If your goal is to get started with independent research in NLP, you should take NLU (DS-GA 1012) or MLLU (LING-UA 52) as soon as you can. I designed both courses to walk you through your first major NLP research project and the prerequisites and the non-project-related assignments in these courses are relatively light.

Prospective Graduate Students

I can advise graduate students in the Department of Linguistics (PhD), the Center for Data Science (MS, PhD), and the Department of Computer Science at Courant (MS, PhD). If you have specific questions about my group that you'd like to discuss before you apply, feel free to write to me. (Writing to just express interest doesn't help your application, though.) As above, if you're applying for an MS, I won't commit to supervising you as a research student until after you've taken coursework in NLP at NYU.

I'll be on sabbatical for 2021–22, but I expect to be accepting PhD students for Fall 2023. I'm especially interested in applicants who have a background language model truthfulness/alignment/safety, and I can coadvise applicants who want to do work involving NLP and computational linguistics or crowdsourcing and human feedback. If your background or interests don't look like what I'm describing, we probably won't a good fit this year. In particular, I'm not likely to admit students whose primary interests are in BERTology, cross-lingual transfer, or grammar induction, even though I've worked on those areas in the past. That said, get in touch if you have an argument for why you're set up to do very high impact work, and for why I'm the right person to help you do it.

I can't hold interviews or admissions-related meetings with prospective students until after we have received and reviewed everyone's applications. I never hold interviews with MS or undergraduate applicants.

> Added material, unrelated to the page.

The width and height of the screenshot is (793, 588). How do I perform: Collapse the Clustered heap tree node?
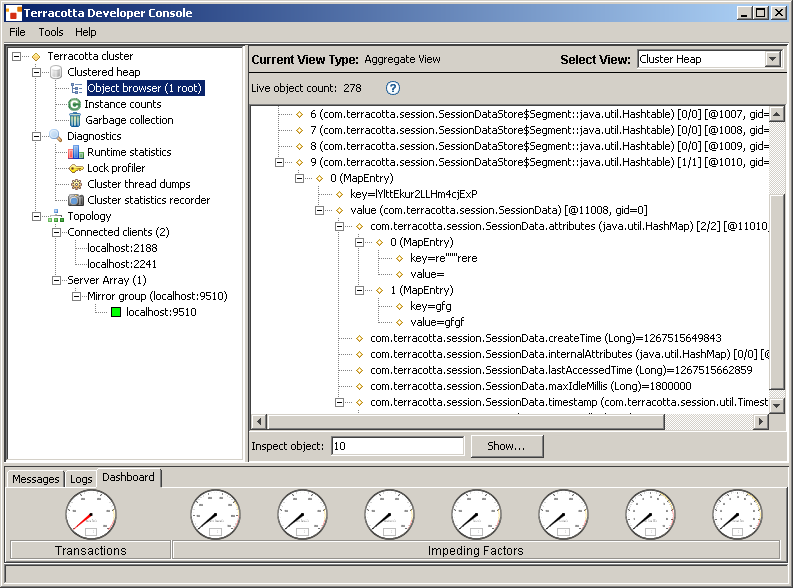(37, 72)

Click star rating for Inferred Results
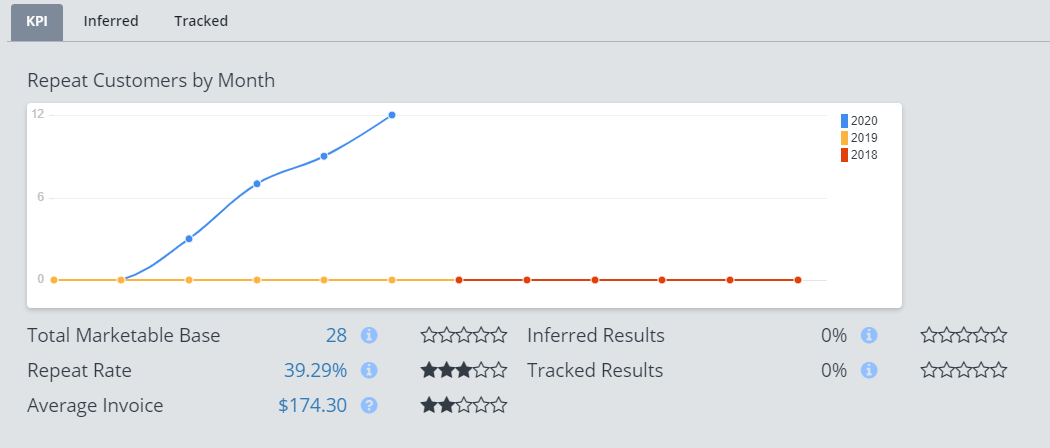[x=963, y=336]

At the PhD level, the Linguistics program offers students a full five-year fellowship, while funding for CS and Data Science students, though guaranteed, often comes through grants for research on specific areas, which flow through advisors. This leads to somewhat different expectations for admission. Linguistics will admit students without a close fit to an advisor, so it's important that the applicant already be quite independent and have a good fit to the department overall. In CS and Data Science, fit to the department is less important, but it's crucial for applicants to name specific potential advisors and to demonstrate (i.e., through reference letters and published/publishable written work) that they're ready to work on problems that those advisors are likely to be interested in (and able to write grants for). Admission criteria for all three programs are similar, so you should apply to whichever best fits your record and your interests, though if you're undecided between CS and Data Science, go for Data Science. For students broadly interested in cognitive science, this page offers some useful information about the available programs at NYU.

Under NYU Arts and Science rules, you can't apply to more than one of these programs in the same year.

Prospective Postdocs, Staff, and Visitors

A postdoc position is currently (as of early 2023) open here.

If you'd be interested in working with me as a staff researcher, get in touch. I can sometimes make positions available when there's a good fit, though I can't promise to reply to every inquiry.

I'm able to host visiting students and faculty, but only those who have published work on a research topic that's narrowly of interest to the lab. Get in touch if you're interested, though I can't promise to reply to every inquiry..

Research

Variational Autoencoders

My paper on this topic with Luke Vilnis was done during a Google internship, and we were not able to take any code or data with us at the end of the internship. If you need help applying VAE language models in new areas, my coauthor Luke has some notes that we are allowed to share, but your best bet is to look at any of the many good papers on the topic that have come out since ours.